The Personal Data Protection Board (“Board“) published its decision (“Decision”) dated September 18, 2019 and No. 2019/271 on its website. The Board ruled that data breach notifications made to data subjects must include certain information such as the time the data breach occurred, the likely consequences of the data breach and the measures the data controller will take regarding the data breach.

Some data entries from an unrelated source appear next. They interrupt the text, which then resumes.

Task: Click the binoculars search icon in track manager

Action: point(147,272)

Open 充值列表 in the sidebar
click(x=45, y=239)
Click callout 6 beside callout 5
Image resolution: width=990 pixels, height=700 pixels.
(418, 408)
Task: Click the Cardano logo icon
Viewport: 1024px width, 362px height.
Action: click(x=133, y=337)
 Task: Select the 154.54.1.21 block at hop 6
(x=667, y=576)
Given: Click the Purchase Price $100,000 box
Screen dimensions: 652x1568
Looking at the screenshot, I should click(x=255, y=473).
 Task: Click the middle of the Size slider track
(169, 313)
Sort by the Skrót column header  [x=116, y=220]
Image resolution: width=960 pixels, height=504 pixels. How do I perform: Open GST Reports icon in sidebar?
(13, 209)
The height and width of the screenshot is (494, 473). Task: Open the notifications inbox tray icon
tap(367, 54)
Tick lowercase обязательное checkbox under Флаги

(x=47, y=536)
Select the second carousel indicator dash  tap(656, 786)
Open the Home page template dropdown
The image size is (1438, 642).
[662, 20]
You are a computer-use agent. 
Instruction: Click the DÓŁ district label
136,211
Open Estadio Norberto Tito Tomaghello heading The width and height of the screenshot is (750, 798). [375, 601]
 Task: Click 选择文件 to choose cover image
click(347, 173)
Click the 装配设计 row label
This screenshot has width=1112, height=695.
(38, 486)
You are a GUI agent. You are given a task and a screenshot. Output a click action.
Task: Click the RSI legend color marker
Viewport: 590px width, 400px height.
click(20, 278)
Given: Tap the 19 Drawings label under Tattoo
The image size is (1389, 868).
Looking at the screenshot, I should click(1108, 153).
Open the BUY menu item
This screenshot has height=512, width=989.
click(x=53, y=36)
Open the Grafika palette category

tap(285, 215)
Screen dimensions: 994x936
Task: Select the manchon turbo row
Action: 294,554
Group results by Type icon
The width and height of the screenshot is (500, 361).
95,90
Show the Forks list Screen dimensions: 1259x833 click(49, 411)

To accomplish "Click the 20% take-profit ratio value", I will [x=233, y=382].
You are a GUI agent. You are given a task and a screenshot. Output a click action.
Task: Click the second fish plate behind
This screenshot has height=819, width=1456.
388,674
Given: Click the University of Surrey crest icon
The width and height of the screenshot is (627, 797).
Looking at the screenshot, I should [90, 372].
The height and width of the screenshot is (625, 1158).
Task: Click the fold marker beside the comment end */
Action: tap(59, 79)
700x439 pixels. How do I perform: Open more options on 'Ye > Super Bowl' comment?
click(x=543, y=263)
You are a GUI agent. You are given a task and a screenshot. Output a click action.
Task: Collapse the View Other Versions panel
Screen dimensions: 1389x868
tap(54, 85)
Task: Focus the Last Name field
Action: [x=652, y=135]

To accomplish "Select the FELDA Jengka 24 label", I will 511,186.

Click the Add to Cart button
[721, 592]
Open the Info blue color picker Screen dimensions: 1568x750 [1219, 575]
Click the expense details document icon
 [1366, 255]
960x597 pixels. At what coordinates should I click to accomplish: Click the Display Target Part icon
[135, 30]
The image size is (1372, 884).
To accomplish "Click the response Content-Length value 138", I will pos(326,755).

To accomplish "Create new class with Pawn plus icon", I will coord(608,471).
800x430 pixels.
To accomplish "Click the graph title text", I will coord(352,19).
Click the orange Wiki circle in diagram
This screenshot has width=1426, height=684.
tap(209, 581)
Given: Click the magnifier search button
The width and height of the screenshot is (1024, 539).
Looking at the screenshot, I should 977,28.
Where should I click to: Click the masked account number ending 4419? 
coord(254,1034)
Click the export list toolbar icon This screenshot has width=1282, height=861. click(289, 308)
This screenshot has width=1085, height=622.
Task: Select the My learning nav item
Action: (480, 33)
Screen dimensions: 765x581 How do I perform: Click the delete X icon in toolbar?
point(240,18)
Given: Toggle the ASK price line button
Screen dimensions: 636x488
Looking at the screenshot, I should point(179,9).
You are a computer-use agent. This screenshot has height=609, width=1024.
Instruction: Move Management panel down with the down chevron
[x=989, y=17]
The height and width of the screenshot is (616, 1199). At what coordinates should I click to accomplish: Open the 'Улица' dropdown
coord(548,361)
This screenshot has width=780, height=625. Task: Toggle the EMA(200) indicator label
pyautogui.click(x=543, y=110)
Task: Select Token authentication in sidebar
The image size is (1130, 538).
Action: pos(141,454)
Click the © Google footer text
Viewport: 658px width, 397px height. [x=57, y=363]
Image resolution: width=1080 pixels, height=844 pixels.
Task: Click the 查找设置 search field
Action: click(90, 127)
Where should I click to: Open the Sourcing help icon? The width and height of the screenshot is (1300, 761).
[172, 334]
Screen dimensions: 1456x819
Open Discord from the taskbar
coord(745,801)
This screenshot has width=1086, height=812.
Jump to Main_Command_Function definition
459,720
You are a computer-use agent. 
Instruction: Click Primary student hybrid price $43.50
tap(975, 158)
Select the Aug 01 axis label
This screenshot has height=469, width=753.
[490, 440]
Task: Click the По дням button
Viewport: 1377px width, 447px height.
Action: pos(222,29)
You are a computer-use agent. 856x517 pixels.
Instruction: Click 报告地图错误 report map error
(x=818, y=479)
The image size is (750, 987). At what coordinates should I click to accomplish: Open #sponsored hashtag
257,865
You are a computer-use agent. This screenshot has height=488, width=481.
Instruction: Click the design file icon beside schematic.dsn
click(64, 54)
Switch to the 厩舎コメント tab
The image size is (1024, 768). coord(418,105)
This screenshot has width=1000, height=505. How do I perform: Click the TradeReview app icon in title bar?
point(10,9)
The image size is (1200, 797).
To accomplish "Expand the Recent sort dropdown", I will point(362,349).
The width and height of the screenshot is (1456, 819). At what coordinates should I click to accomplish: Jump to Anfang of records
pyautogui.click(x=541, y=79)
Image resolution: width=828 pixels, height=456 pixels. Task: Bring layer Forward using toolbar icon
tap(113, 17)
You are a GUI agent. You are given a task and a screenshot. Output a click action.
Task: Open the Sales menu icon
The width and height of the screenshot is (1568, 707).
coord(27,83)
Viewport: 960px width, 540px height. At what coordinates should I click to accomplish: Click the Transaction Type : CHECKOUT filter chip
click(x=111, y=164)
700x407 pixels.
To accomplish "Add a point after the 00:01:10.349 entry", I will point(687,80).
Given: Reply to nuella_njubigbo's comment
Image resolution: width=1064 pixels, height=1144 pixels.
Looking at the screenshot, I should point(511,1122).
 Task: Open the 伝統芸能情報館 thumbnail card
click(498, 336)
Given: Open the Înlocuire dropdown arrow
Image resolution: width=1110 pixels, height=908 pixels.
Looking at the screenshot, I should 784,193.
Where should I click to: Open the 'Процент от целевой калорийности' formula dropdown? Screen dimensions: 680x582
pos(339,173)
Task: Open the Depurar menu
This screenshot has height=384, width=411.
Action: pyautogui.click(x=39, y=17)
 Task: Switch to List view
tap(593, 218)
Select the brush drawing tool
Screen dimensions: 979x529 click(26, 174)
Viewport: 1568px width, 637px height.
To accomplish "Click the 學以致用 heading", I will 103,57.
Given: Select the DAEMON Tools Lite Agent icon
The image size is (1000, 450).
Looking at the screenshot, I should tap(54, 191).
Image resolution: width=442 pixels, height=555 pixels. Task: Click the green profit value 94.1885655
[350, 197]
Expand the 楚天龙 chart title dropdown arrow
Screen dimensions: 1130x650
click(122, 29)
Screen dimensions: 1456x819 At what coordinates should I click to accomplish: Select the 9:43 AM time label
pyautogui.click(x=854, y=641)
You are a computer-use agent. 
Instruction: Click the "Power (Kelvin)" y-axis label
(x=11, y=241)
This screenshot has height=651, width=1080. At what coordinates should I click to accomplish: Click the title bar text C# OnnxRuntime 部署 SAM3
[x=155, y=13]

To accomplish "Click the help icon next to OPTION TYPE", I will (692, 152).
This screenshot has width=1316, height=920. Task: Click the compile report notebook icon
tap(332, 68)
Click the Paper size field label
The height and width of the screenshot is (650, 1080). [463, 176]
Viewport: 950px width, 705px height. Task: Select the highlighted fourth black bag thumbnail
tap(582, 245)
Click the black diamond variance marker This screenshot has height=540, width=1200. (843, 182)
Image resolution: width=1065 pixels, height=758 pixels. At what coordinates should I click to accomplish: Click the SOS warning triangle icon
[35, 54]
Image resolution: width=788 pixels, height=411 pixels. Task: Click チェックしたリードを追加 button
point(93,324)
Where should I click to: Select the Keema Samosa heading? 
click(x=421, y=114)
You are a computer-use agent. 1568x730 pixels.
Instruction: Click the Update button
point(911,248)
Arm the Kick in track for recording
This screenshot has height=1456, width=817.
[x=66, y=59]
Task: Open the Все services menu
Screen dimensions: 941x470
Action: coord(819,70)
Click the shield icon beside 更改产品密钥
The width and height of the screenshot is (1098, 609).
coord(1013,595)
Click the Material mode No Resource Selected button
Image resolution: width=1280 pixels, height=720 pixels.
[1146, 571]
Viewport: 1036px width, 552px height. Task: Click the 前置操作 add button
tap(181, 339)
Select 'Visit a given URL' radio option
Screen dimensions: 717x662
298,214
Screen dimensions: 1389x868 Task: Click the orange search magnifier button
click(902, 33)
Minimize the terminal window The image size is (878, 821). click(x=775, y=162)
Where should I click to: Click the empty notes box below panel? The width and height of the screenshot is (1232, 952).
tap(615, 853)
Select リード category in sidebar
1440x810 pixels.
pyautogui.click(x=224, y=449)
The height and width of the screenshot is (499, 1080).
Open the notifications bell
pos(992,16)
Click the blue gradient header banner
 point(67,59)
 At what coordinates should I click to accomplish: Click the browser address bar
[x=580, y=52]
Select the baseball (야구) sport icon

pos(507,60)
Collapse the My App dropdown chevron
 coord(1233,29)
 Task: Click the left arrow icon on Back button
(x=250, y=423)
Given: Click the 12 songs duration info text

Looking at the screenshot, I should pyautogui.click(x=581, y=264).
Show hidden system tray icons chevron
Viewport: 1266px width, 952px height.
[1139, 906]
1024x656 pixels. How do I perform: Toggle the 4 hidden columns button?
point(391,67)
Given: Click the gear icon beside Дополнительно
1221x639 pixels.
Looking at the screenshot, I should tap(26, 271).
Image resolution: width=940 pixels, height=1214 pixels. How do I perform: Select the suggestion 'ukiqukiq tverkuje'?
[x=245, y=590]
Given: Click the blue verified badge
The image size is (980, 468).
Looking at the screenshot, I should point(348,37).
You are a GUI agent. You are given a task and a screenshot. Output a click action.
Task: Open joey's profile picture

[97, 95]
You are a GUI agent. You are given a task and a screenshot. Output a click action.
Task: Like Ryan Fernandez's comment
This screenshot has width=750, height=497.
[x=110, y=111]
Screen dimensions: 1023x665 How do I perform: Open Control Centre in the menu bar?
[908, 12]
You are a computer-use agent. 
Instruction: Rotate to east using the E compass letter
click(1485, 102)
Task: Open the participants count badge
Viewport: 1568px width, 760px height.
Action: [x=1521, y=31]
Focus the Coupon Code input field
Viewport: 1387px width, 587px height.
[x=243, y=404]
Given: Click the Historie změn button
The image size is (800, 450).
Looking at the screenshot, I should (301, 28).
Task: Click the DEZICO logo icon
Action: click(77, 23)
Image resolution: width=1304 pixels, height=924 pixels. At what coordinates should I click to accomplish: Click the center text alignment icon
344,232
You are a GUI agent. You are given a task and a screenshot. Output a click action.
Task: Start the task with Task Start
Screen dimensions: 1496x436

What Does the Decision Say?
Pursuant to Article 12/5 of Law No. 6698 on Personal Data Protection, if other parties acquire processed personal data through unlawful means, data controllers must notify the data subject and the Board of this situation as soon as possible. In its decision, the Board states that data breach notifications to data subjects must be in clear and plain language and must include at least:
- The time the data breach occurred
- Categories of data (personal data/special categories of personal data) concerned
- Likely consequences of the personal data breach
- Measures taken or proposed to be taken by the data controller to address the personal data breach to mitigate its possible adverse effects
- The name and contact details of the contact points where data subjects may obtain more information or means of communication such as the data controller’s website, call center, etc.
The Decision is available here (in Turkish).
The Board continues to provide guidance on data controllers’ obligations under the Data Protection Law. Considering that failure to comply with the data security obligations may be subject to administrative fines, data controllers must re-evaluate their processes in terms of the Decision and take the necessary steps to comply with it.